Lush parkways in Bates' assembly district (this one in San Clemente), located in a an area that must import 100 percent of its drinking water, seems to contradict the idea of sound water resources management. Photo: Google
Lush parkways in Bates’ assembly district (this one in San Clemente), located in an area that must import 100 percent of its drinking water, seem to contradict the idea of sound water resources management. Photo: Google

And if North Orange County goes all in for an ocean desalination project, will Ms. Bates be sponsoring a bill to enable the OCWD rate payer to subsidize water sales to South Orange County water agencies?

Ms. Bates then goes on to cheer lead for desalination: “Southern California communities have rallied behind desalinated ocean water as a reliable, safe and environmentally friendly solution to long-term water shortages.”

It is interesting to note that a small consortium of communities in her own district have spent millions of dollars building and evaluating a pilot project in Dana Point only to discover they couldn’t “rally” enough support for such an expensive endeavor.

Ms. Bates reports on the “nearly completed” project in Carlsbad. But we are still waiting to see how the San Diego County Water Authority allocates the costs of this project, a painful task they have been discussing and postponing since 2012. The devil is in the details, details that were not sorted out prior to signing a “take or pay” contract.

Ms.
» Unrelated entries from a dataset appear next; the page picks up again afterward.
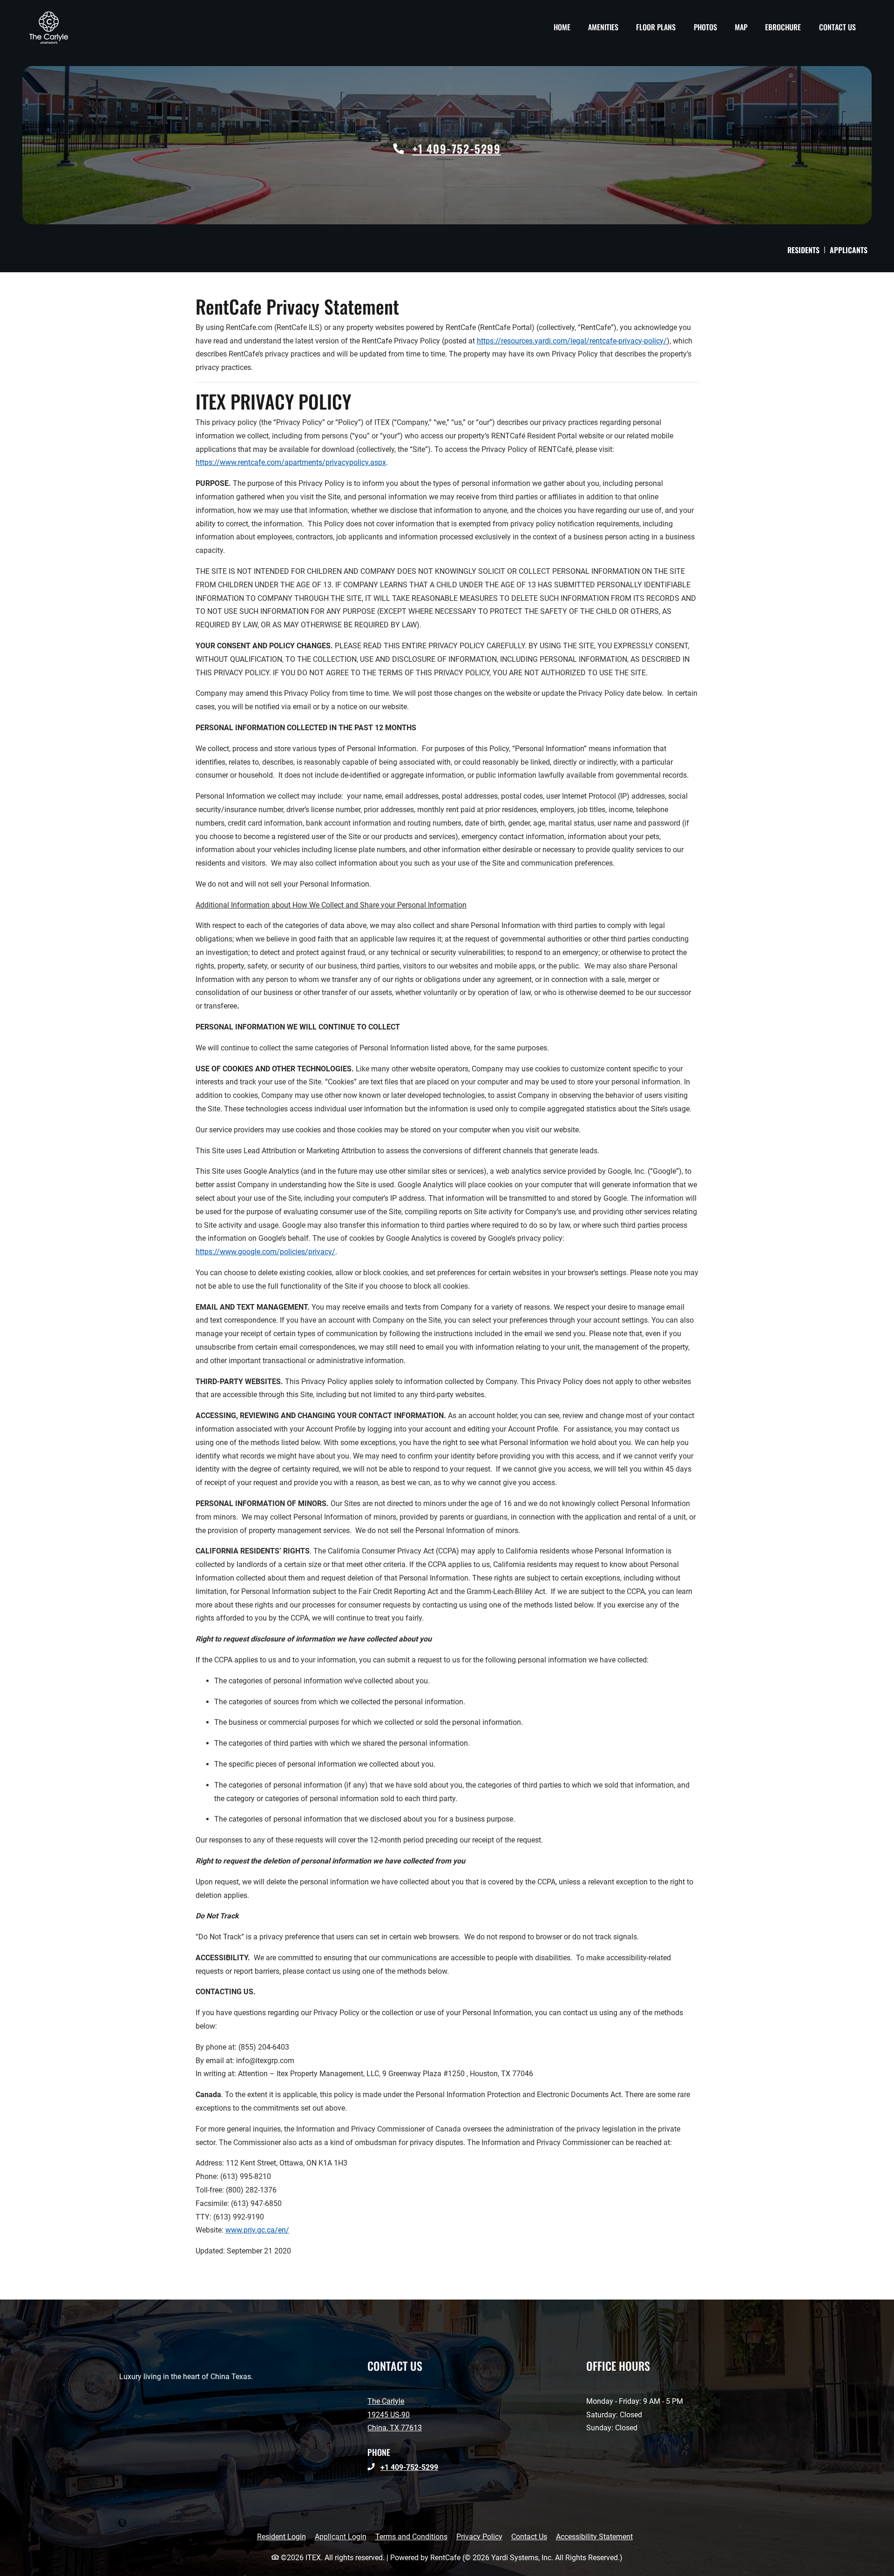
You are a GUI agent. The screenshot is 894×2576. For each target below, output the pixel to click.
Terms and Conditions (411, 2536)
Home (562, 27)
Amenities (603, 27)
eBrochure (783, 27)
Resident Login (281, 2536)
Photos (705, 27)
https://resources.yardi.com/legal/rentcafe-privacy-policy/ (572, 340)
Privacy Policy (479, 2536)
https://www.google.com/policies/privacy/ (265, 1251)
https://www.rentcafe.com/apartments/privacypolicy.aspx (291, 462)
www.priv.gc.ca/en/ (257, 2230)
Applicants (851, 250)
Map (741, 27)
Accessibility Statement (594, 2536)
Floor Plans (656, 27)
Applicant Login (340, 2536)
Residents (805, 250)
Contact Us (837, 27)
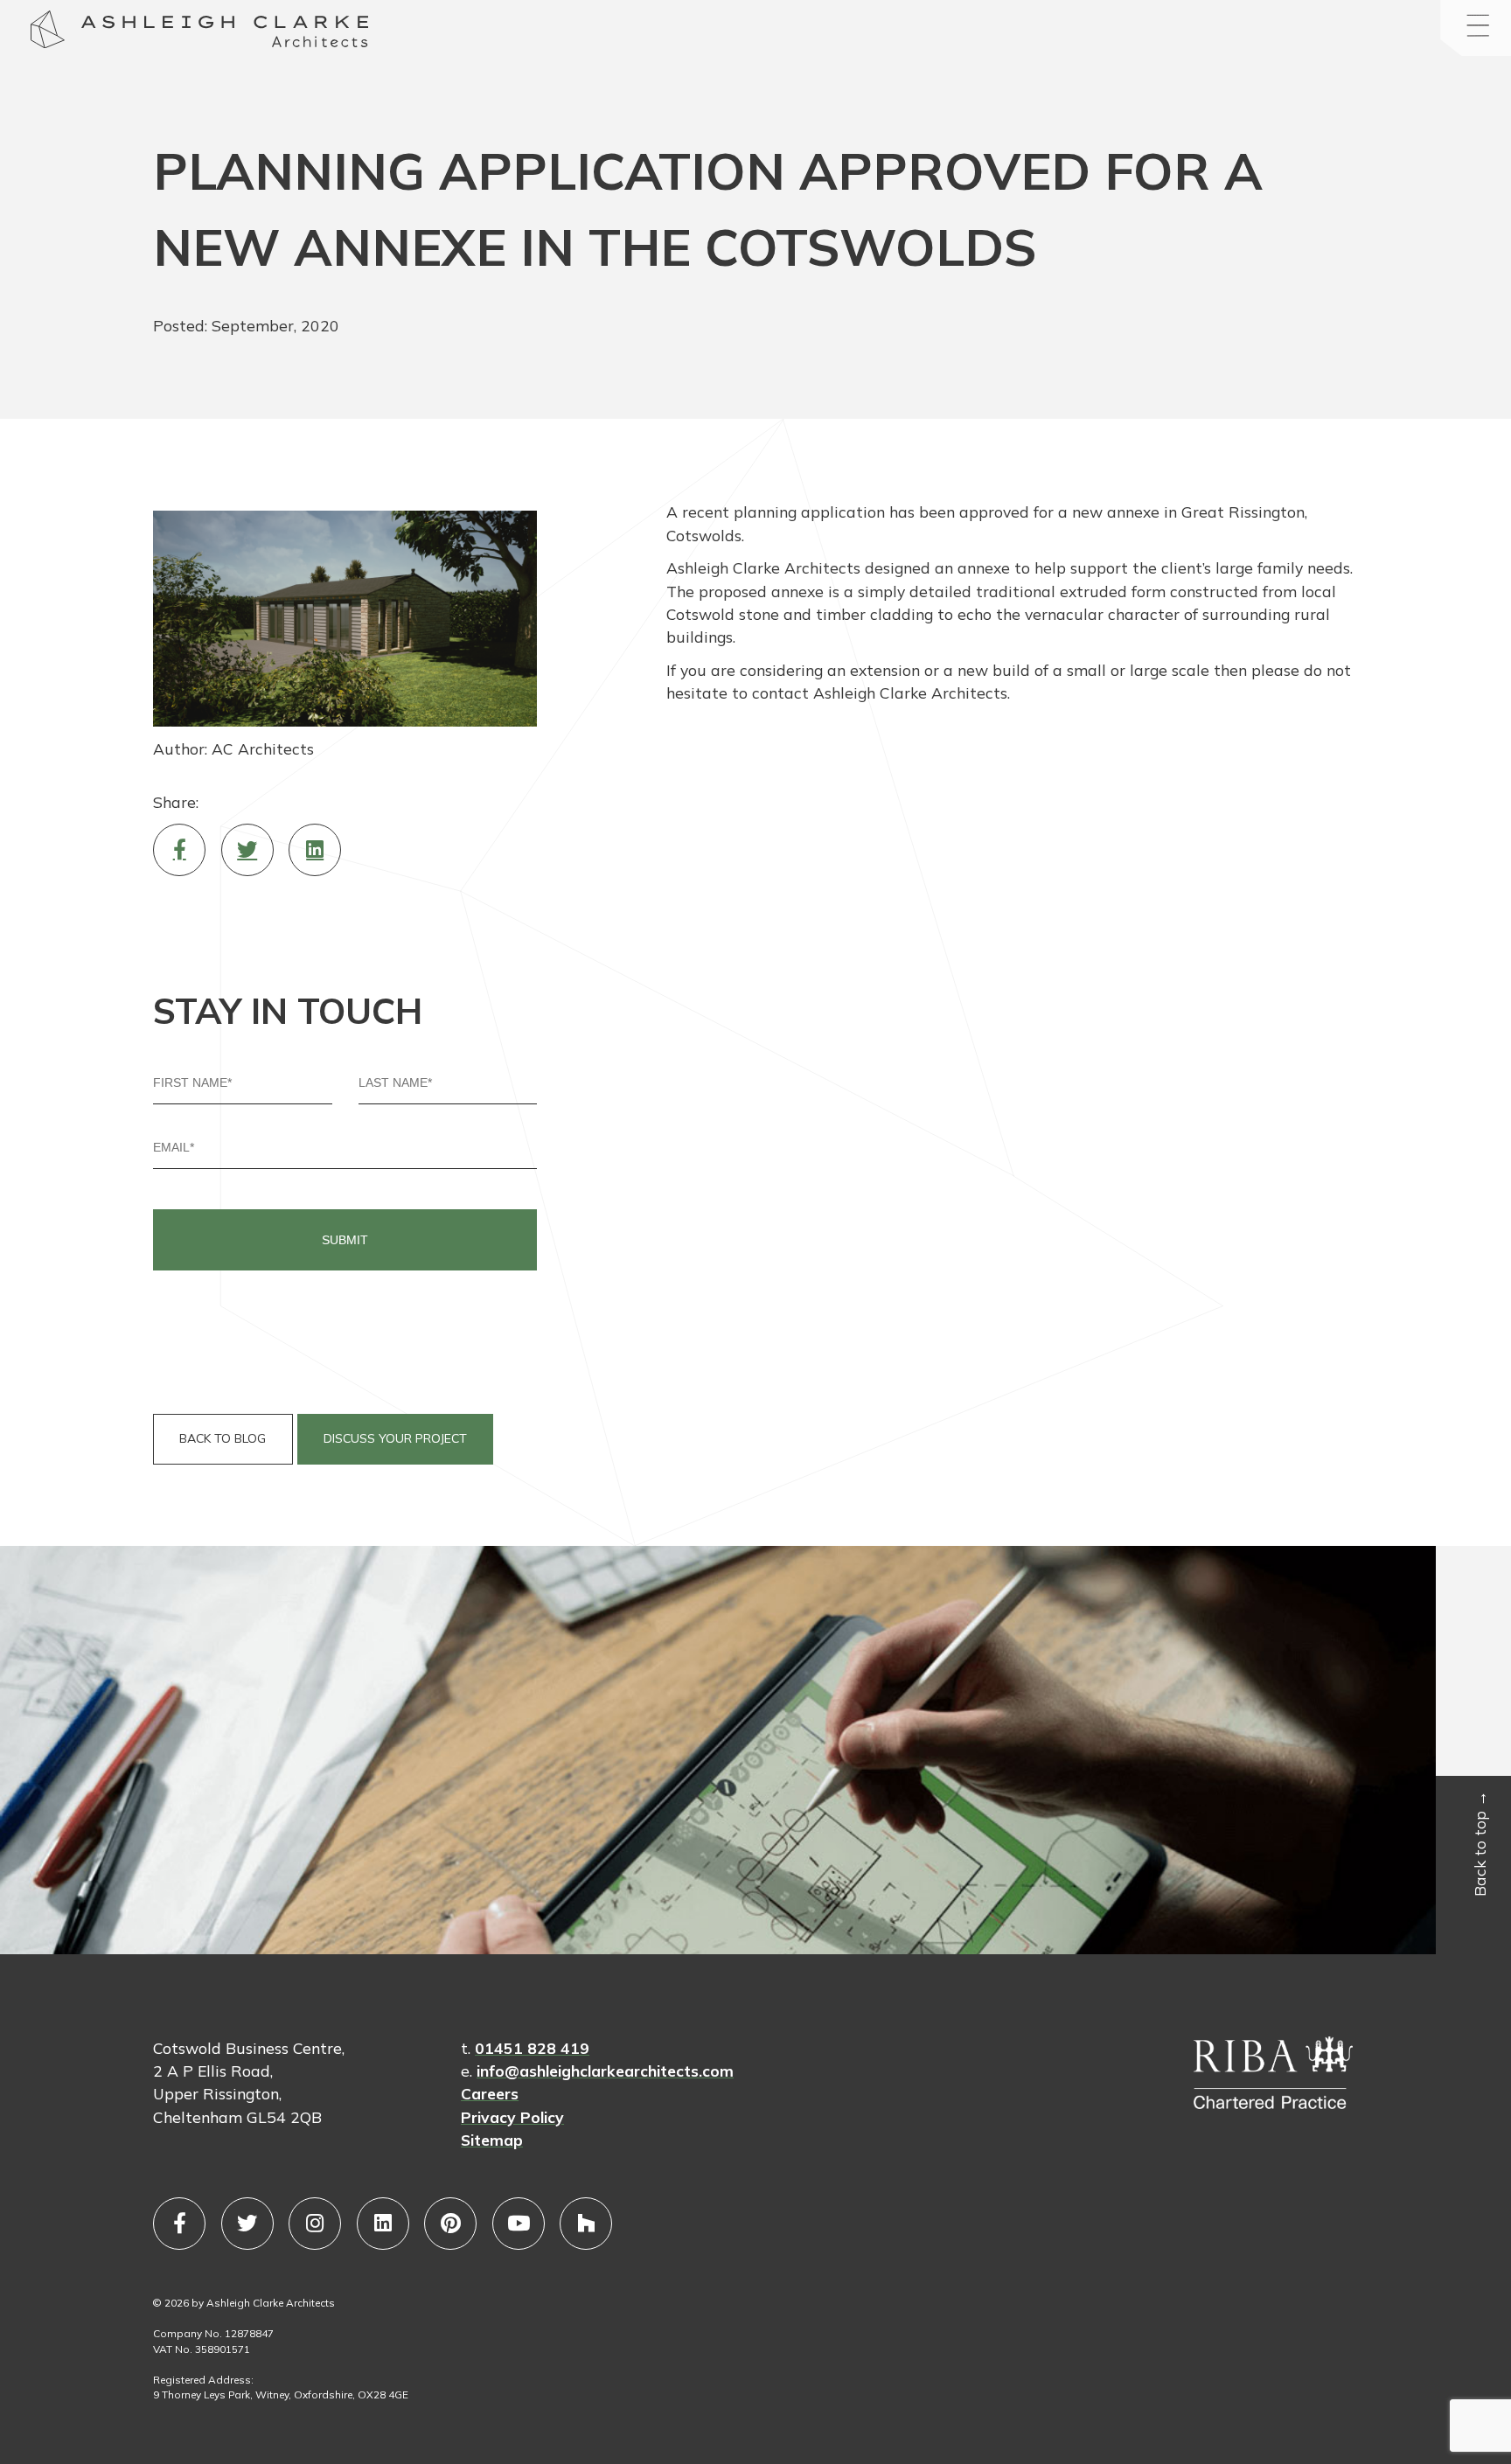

Bates calls desalination “out of the box” thinking but in reality it is a knee jerk reaction by politicians who have ignored California’s failed water policies, archaic water laws, and fractured governance.

Addressing long term water needs requires long term thinking which will never be the domain of politicians in Sacramento.

It is much easier for elected officials to apply a “technical” fix knowing they will be out of office before the bill arrives.

What we need are courageous politicians who dare to engage with citizens in understanding and exploring solutions that actually address water needs and not water wants.

North Orange County does not need an ocean desalination project and hasn’t even figured out what they would do with the water. If Ms. Bates thinks one is needed in South Orange County, then she should address her own district’s needs first.